Si aprono le frontiere, ecco tutti gli altri

Thiago Motta allenatore Genoa - Getty images
Tra gli oriundi recenti anche un mister: ecco Thiago Motta al Genoa lo scorso anno – Getty Images

Una presenza in azzurro l’hanno registrata anche Cristian Ledesma ed Ezequiel Schelotto. Se per il primo è stata un premio alla carriera, per l’ala ex Cesena, Catania e Atalanta è un altro mezzo esperimento poi non continuato. C’è stato chi in mediana ne ha avuto vantaggi, soprattutto in epoca moderna.

Partiamo direttamente da Thiago Motta, inspiegabilmente mai fatto esordire nei big della nazionale verdeoro, nonostante per anni il Brasile non avesse così tanta qualità in mezzo al campo. Ne ha approfittato l’Italia, Motta ha avuto in cambio anche la numero 10 agli Europei del 2016 (la stessa maglia di Totti e Baggio, tanto per capire).

L’ex brasiliano in azzurro ha raggiunto 30 partite e una rete, qualche gara in più del connazionale Eder, fermatosi a 26 presenze con 6 marcature, una delle quali proprio in quell’europeo già citato contro la Svezia.

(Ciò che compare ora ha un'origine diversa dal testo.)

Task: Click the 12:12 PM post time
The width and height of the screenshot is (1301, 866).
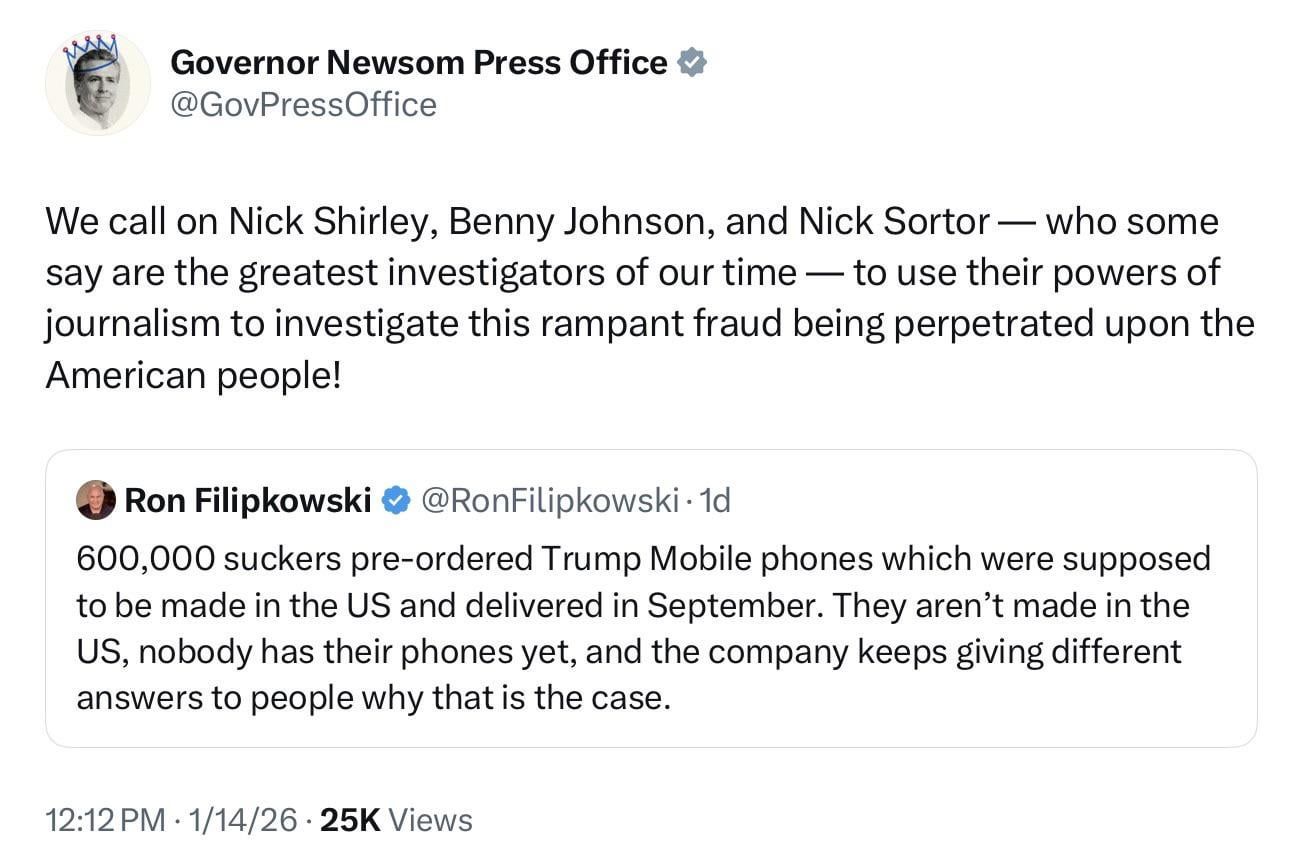Action: pos(105,820)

Parlando di massime competizioni, citazione d’obbligo per Cristian Paletta, che dal Parma in poi seppe conquistarsi i galloni in azzurro, la convocazione e poi la titolarità nel Mondiale del 2014. Tre presenze per il difensore, qualcosa in più per Franco Vazquez, fermatosi a sei e poi accantonato.

Tra gli attaccanti menzione d’obbligo per Pablo Osvaldo, 14 presenze e 4 gol, ma più l’illusione di un altro bomber che poteva dare di più. Ora tocca ai vari Toloi, Jorginho ed Emerson Palmieri dimostrare che l’oriundo può e deve dare sempre un contributo necessario alla maglia azzurra.